Recovery Workshop

Action Plan Worksheet

This worksheet is to help guide you in developing reactive action plans. There are many ways to go about creating an action plan... this is only one. Currently, these plans are sent directly to CoachCheryl, but they will soon go to the e-mail address entered into the form. This way, you can use this form to build your own personalized recovery manual.

Remember, action plans are most effective when they are created PRIOR to an urge, and when they are:

  • based on your existing values
  • based on the priority of those values
  • actively used
  • realistic

Creating an Action Plan

First Name and Last Initial:

E-mail address:

Step 1: Describe the Situation

Be as specific as you can — recognizing that the more comprehensive your awareness, the more opportunities to manage the situation you will have.

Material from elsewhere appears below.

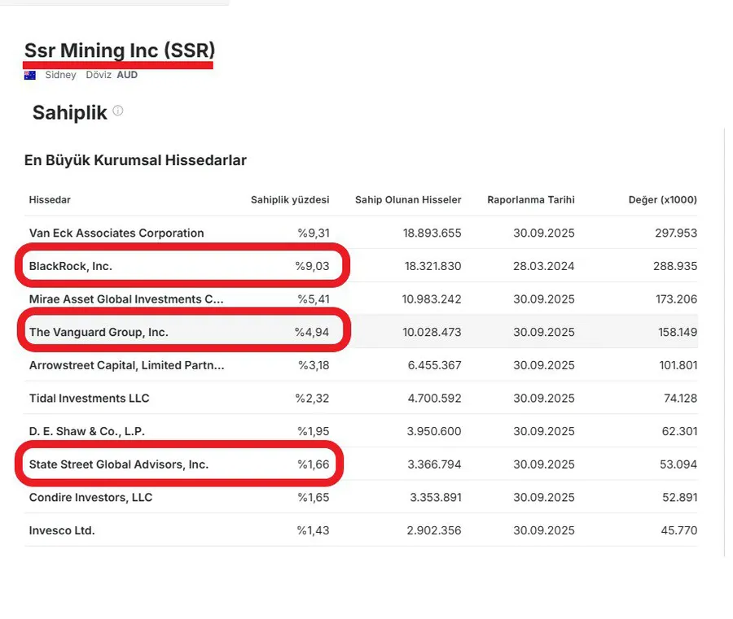Open The Vanguard Group, Inc. entry
733x619 pixels.
(x=99, y=332)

Example: An attractive woman is flirting with me at the playground that our children are playing at. She sits next to me on the bench and engages me in pleasant conversation. She hints that she will be here next Thursday. Several days later, we meet at a school function and again, we engage in very pleasant, stimulating conversation. After several hints, she invites me to come to her house while the kids are at school so that she can show me a project that she is working on.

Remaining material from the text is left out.